◆ **EXERCISE REQUIREMENTS**
The expected output is every line below, reproduced exactly.
──────── SOURCE INFORMATION
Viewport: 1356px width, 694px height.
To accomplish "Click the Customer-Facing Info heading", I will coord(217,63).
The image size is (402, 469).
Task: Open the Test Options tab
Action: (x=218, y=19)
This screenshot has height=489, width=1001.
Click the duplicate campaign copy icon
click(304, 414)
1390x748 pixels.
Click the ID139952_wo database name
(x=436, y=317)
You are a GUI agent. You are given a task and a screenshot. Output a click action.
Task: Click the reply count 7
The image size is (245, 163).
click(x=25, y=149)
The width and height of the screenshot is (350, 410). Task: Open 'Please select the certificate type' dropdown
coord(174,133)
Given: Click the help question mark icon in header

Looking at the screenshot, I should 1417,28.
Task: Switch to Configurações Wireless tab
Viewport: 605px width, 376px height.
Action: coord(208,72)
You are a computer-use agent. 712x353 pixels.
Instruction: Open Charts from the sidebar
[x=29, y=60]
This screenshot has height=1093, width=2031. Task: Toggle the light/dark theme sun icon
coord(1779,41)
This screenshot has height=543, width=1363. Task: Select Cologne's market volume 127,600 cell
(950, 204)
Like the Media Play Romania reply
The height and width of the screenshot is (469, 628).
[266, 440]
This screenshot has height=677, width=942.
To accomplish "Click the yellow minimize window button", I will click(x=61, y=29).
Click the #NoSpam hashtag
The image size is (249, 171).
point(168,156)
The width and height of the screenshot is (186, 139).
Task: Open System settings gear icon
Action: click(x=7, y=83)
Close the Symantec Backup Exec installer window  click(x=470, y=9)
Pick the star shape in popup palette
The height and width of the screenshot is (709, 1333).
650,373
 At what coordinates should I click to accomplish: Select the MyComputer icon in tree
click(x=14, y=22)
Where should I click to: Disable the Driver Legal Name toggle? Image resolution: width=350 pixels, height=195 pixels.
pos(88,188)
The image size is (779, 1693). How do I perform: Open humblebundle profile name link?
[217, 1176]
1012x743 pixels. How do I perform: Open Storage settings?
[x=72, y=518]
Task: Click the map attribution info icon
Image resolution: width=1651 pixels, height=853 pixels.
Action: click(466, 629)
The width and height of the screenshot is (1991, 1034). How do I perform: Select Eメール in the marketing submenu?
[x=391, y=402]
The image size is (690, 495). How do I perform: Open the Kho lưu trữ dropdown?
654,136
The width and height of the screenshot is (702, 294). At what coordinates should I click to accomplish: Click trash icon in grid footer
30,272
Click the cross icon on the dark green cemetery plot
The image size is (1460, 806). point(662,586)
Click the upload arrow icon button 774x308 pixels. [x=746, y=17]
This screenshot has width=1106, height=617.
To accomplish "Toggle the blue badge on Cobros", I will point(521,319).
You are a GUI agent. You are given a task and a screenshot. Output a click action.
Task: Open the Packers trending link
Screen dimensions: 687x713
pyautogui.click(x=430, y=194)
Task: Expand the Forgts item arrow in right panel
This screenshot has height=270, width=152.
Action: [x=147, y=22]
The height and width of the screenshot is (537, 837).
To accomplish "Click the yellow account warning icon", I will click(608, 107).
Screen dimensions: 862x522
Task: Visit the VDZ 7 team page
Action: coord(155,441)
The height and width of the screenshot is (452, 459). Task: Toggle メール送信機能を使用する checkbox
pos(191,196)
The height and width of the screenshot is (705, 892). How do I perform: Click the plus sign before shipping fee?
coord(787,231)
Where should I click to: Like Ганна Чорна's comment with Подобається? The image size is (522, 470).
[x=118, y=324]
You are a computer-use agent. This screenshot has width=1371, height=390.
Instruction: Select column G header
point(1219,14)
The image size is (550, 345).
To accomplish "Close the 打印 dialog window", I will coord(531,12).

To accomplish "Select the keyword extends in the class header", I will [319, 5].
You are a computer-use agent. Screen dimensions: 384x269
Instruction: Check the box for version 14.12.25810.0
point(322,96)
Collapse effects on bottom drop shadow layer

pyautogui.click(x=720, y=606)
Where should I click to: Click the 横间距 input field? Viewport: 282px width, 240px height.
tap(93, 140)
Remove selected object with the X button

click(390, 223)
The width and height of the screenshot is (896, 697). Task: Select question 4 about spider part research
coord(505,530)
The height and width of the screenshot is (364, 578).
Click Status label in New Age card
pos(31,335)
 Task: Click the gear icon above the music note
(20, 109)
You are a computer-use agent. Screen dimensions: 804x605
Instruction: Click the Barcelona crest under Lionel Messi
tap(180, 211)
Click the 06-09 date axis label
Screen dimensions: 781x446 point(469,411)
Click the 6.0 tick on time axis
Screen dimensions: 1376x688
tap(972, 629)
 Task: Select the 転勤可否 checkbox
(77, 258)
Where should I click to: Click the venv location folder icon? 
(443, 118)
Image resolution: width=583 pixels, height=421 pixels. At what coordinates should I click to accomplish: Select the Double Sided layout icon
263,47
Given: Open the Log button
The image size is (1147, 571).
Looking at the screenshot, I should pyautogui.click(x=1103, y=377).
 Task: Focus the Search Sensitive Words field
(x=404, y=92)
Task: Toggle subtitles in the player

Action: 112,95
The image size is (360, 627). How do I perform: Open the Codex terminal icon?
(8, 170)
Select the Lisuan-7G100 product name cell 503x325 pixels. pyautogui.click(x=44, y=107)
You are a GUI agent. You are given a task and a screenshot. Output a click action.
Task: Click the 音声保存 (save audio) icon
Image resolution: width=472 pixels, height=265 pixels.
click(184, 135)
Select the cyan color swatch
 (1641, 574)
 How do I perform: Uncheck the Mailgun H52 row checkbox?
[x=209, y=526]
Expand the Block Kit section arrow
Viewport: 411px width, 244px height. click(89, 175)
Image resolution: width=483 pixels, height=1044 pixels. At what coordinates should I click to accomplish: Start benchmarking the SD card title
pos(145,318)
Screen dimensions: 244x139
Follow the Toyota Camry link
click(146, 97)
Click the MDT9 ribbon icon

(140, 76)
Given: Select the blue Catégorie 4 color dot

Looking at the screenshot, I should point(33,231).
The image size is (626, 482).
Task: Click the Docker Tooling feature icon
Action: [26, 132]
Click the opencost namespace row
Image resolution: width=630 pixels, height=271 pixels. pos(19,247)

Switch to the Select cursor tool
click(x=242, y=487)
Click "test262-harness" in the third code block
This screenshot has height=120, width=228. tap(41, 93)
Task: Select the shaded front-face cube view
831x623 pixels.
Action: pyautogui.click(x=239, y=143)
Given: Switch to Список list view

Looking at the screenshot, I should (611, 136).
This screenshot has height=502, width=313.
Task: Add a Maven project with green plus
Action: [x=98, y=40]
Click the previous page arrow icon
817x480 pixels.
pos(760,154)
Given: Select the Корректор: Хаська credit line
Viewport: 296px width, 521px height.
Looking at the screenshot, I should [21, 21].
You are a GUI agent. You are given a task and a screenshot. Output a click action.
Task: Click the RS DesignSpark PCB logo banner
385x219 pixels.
────────────────
◆ **ANSWER AREA**
Viewport: 1356px width, 694px height.
To accomplish "Click the Customer-Facing Info heading", I will coord(217,63).
The image size is (402, 469).
Task: Open the Test Options tab
Action: (x=218, y=19)
This screenshot has height=489, width=1001.
Click the duplicate campaign copy icon
click(304, 414)
1390x748 pixels.
Click the ID139952_wo database name
(x=436, y=317)
You are a GUI agent. You are given a task and a screenshot. Output a click action.
Task: Click the reply count 7
The image size is (245, 163).
click(x=25, y=149)
The width and height of the screenshot is (350, 410). Task: Open 'Please select the certificate type' dropdown
coord(174,133)
Given: Click the help question mark icon in header

Looking at the screenshot, I should 1417,28.
Task: Switch to Configurações Wireless tab
Viewport: 605px width, 376px height.
Action: coord(208,72)
You are a computer-use agent. 712x353 pixels.
Instruction: Open Charts from the sidebar
[x=29, y=60]
This screenshot has height=1093, width=2031. Task: Toggle the light/dark theme sun icon
coord(1779,41)
This screenshot has height=543, width=1363. Task: Select Cologne's market volume 127,600 cell
(950, 204)
Like the Media Play Romania reply
The height and width of the screenshot is (469, 628).
[266, 440]
This screenshot has height=677, width=942.
To accomplish "Click the yellow minimize window button", I will click(x=61, y=29).
Click the #NoSpam hashtag
The image size is (249, 171).
point(168,156)
The width and height of the screenshot is (186, 139).
Task: Open System settings gear icon
Action: click(x=7, y=83)
Close the Symantec Backup Exec installer window  click(x=470, y=9)
Pick the star shape in popup palette
The height and width of the screenshot is (709, 1333).
650,373
 At what coordinates should I click to accomplish: Select the MyComputer icon in tree
click(x=14, y=22)
Where should I click to: Disable the Driver Legal Name toggle? Image resolution: width=350 pixels, height=195 pixels.
pos(88,188)
The image size is (779, 1693). How do I perform: Open humblebundle profile name link?
[217, 1176]
1012x743 pixels. How do I perform: Open Storage settings?
[x=72, y=518]
Task: Click the map attribution info icon
Image resolution: width=1651 pixels, height=853 pixels.
Action: click(466, 629)
The width and height of the screenshot is (1991, 1034). How do I perform: Select Eメール in the marketing submenu?
[x=391, y=402]
The image size is (690, 495). How do I perform: Open the Kho lưu trữ dropdown?
654,136
The width and height of the screenshot is (702, 294). At what coordinates should I click to accomplish: Click trash icon in grid footer
30,272
Click the cross icon on the dark green cemetery plot
The image size is (1460, 806). point(662,586)
Click the upload arrow icon button 774x308 pixels. [x=746, y=17]
This screenshot has width=1106, height=617.
To accomplish "Toggle the blue badge on Cobros", I will point(521,319).
You are a GUI agent. You are given a task and a screenshot. Output a click action.
Task: Open the Packers trending link
Screen dimensions: 687x713
pyautogui.click(x=430, y=194)
Task: Expand the Forgts item arrow in right panel
This screenshot has height=270, width=152.
Action: [x=147, y=22]
The height and width of the screenshot is (537, 837).
To accomplish "Click the yellow account warning icon", I will click(608, 107).
Screen dimensions: 862x522
Task: Visit the VDZ 7 team page
Action: coord(155,441)
The height and width of the screenshot is (452, 459). Task: Toggle メール送信機能を使用する checkbox
pos(191,196)
The height and width of the screenshot is (705, 892). How do I perform: Click the plus sign before shipping fee?
coord(787,231)
Where should I click to: Like Ганна Чорна's comment with Подобається? The image size is (522, 470).
[x=118, y=324]
You are a computer-use agent. This screenshot has width=1371, height=390.
Instruction: Select column G header
point(1219,14)
The image size is (550, 345).
To accomplish "Close the 打印 dialog window", I will coord(531,12).

To accomplish "Select the keyword extends in the class header", I will [319, 5].
You are a computer-use agent. Screen dimensions: 384x269
Instruction: Check the box for version 14.12.25810.0
point(322,96)
Collapse effects on bottom drop shadow layer

pyautogui.click(x=720, y=606)
Where should I click to: Click the 横间距 input field? Viewport: 282px width, 240px height.
tap(93, 140)
Remove selected object with the X button

click(390, 223)
The width and height of the screenshot is (896, 697). Task: Select question 4 about spider part research
coord(505,530)
The height and width of the screenshot is (364, 578).
Click Status label in New Age card
pos(31,335)
 Task: Click the gear icon above the music note
(20, 109)
You are a computer-use agent. Screen dimensions: 804x605
Instruction: Click the Barcelona crest under Lionel Messi
tap(180, 211)
Click the 06-09 date axis label
Screen dimensions: 781x446 point(469,411)
Click the 6.0 tick on time axis
Screen dimensions: 1376x688
tap(972, 629)
 Task: Select the 転勤可否 checkbox
(77, 258)
Where should I click to: Click the venv location folder icon? 
(443, 118)
Image resolution: width=583 pixels, height=421 pixels. At what coordinates should I click to accomplish: Select the Double Sided layout icon
263,47
Given: Open the Log button
The image size is (1147, 571).
Looking at the screenshot, I should pyautogui.click(x=1103, y=377).
 Task: Focus the Search Sensitive Words field
(x=404, y=92)
Task: Toggle subtitles in the player

Action: 112,95
The image size is (360, 627). How do I perform: Open the Codex terminal icon?
(8, 170)
Select the Lisuan-7G100 product name cell 503x325 pixels. pyautogui.click(x=44, y=107)
You are a GUI agent. You are given a task and a screenshot. Output a click action.
Task: Click the 音声保存 (save audio) icon
Image resolution: width=472 pixels, height=265 pixels.
click(184, 135)
Select the cyan color swatch
 (1641, 574)
 How do I perform: Uncheck the Mailgun H52 row checkbox?
[x=209, y=526]
Expand the Block Kit section arrow
Viewport: 411px width, 244px height. click(89, 175)
Image resolution: width=483 pixels, height=1044 pixels. At what coordinates should I click to accomplish: Start benchmarking the SD card title
pos(145,318)
Screen dimensions: 244x139
Follow the Toyota Camry link
click(146, 97)
Click the MDT9 ribbon icon

(140, 76)
Given: Select the blue Catégorie 4 color dot

Looking at the screenshot, I should point(33,231).
The image size is (626, 482).
Task: Click the Docker Tooling feature icon
Action: [26, 132]
Click the opencost namespace row
Image resolution: width=630 pixels, height=271 pixels. pos(19,247)

Switch to the Select cursor tool
click(x=242, y=487)
Click "test262-harness" in the third code block
This screenshot has height=120, width=228. tap(41, 93)
Task: Select the shaded front-face cube view
831x623 pixels.
Action: pyautogui.click(x=239, y=143)
Given: Switch to Список list view

Looking at the screenshot, I should (611, 136).
This screenshot has height=502, width=313.
Task: Add a Maven project with green plus
Action: [x=98, y=40]
Click the previous page arrow icon
817x480 pixels.
pos(760,154)
Given: Select the Корректор: Хаська credit line
Viewport: 296px width, 521px height.
Looking at the screenshot, I should [21, 21].
You are a GUI agent. You are given a task and a screenshot. Output a click action.
Task: Click the RS DesignSpark PCB logo banner
385x219 pixels.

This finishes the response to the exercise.